A quorum is the minimum number of members a distributed system needs to agree on a decision before it can proceed safely. More than half of all members must be reachable and in agreement. If fewer members are available than this threshold, the cluster stops accepting writes rather than risk inconsistency or data corruption. This is why an even number of nodes (e.g. 2 or 4) provides no more fault tolerance than the odd number below it: both 2-node and 1-node clusters can not tolerate any failures before losing quorum, and both 4-node and 3-node clusters can only tolerate one failure. Odd node counts are therefore preferred.
With an even number of nodes, a network partition that splits the cluster into two equal halves leaves neither side with a majority — both halves stop accepting writes. Worse, if the cluster does not enforce strict quorum, both halves may continue independently and diverge, a situation known as split-brain. Reconciling split-brain state often requires manual intervention and can result in data loss.
Sizing
Minimal lab
The smallest possible layout to run a functional OSISM deployment on physical hardware — suitable for development, evaluation, or a home lab. No high availability or Ceph storage self-healing is required, but Ceph still needs 3 nodes to satisfy the default replication factor of 3.

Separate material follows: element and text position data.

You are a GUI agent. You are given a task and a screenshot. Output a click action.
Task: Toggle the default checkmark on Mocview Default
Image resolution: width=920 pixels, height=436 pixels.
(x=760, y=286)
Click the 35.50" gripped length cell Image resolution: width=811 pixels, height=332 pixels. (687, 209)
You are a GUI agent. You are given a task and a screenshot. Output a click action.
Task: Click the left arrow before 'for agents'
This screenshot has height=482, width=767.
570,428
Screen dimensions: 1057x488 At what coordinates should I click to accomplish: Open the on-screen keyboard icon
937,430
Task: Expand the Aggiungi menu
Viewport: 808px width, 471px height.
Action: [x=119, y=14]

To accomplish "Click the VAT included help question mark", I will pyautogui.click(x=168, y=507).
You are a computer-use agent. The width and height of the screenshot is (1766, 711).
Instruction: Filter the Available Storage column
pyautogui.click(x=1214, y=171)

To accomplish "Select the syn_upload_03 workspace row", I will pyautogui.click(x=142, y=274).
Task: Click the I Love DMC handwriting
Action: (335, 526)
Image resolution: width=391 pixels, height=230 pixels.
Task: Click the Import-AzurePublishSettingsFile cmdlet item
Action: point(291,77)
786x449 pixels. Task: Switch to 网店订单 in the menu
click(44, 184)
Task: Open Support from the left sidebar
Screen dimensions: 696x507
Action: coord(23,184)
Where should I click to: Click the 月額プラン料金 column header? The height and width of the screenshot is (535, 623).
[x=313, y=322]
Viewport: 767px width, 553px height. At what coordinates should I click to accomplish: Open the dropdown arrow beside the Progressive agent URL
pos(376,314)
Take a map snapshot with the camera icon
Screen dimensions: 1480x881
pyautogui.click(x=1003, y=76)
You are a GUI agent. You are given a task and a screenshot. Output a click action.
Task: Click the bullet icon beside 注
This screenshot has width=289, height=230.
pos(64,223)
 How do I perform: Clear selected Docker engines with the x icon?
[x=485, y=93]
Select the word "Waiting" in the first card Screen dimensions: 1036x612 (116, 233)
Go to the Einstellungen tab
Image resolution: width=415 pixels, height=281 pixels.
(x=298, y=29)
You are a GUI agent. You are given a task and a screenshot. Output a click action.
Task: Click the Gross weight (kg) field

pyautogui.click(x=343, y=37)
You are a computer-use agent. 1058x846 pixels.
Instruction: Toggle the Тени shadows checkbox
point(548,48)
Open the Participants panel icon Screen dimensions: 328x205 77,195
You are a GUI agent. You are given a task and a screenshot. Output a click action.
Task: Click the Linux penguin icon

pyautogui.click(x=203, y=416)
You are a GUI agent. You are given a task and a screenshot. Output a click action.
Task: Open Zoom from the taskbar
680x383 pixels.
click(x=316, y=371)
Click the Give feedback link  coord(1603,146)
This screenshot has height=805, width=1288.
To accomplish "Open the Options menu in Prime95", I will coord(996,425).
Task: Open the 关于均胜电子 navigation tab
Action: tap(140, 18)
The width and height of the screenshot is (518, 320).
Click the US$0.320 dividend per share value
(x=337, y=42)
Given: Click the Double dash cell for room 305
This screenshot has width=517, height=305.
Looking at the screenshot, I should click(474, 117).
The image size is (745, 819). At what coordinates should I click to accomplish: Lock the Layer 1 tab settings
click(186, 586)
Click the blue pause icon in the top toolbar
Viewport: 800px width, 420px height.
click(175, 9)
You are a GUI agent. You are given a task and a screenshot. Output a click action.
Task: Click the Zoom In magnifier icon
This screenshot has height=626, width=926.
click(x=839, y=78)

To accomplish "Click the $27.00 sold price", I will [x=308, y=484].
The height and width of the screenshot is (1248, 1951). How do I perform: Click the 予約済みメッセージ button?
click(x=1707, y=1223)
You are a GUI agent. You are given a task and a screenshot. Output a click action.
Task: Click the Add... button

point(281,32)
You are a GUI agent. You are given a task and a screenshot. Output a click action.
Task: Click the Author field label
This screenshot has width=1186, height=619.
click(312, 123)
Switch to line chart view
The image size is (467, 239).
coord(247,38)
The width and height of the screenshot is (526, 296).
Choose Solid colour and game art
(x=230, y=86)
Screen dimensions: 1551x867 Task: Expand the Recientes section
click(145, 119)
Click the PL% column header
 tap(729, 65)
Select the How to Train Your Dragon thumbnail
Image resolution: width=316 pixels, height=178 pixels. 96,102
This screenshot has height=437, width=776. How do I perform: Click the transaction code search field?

The manager, control, Ceph (MON+OSD), network and compute roles are all co-located on the same 3 nodes, bringing the total to 3 physical nodes.
| Role | Nodes | Hosted on |
|---|---|---|
| Manager | 1 | control node |
| Control | 3 | dedicated |
| Network | 1 | control node |
| Compute | 3 | control nodes |
| Storage (MON+OSD) | 3 | control nodes |
Virtual testbed
The OSISM Testbed is a ready-made environment that deploys a full OSISM stack on virtual machines inside an existing OpenStack cloud. Unlike the minimal lab above, it provisions dedicated VMs for each node and is fully scripted — making it the quickest way to explore OSISM without any physical hardware. It uses 7 VMs in total: 1 dedicated manager and 6 nodes that carry the control, storage, and compute roles.
Production minimum
The smallest production-grade layout. Satisfies quorum for all control plane services and the default Ceph replication factor of 3. Two network nodes provide simple active/passive failover. No Ceph self-healing after a storage node loss — recovery requires manual repair or replacement of the failed node.
The manager gets its own dedicated node to split cluster management from workload. Control, Ceph (MON+OSD), and compute roles are co-located on the same 3 nodes. At this scale the overhead of the MON daemons does not warrant dedicated hardware. Network nodes stay separate, bringing the total to 6 physical nodes.
| Role | Nodes | Hosted on |
|---|---|---|
| Manager | 1 | dedicated |
| Control | 3 | dedicated |
| Network | 2 | dedicated |
| Compute | 3 | control nodes |
| Storage (MON+OSD) | 3 | control nodes |
Recommended
The recommended layout for a production CloudPod. All roles run on dedicated nodes, allowing each node type to be sized independently for its workload and keeping operational concerns clearly separated.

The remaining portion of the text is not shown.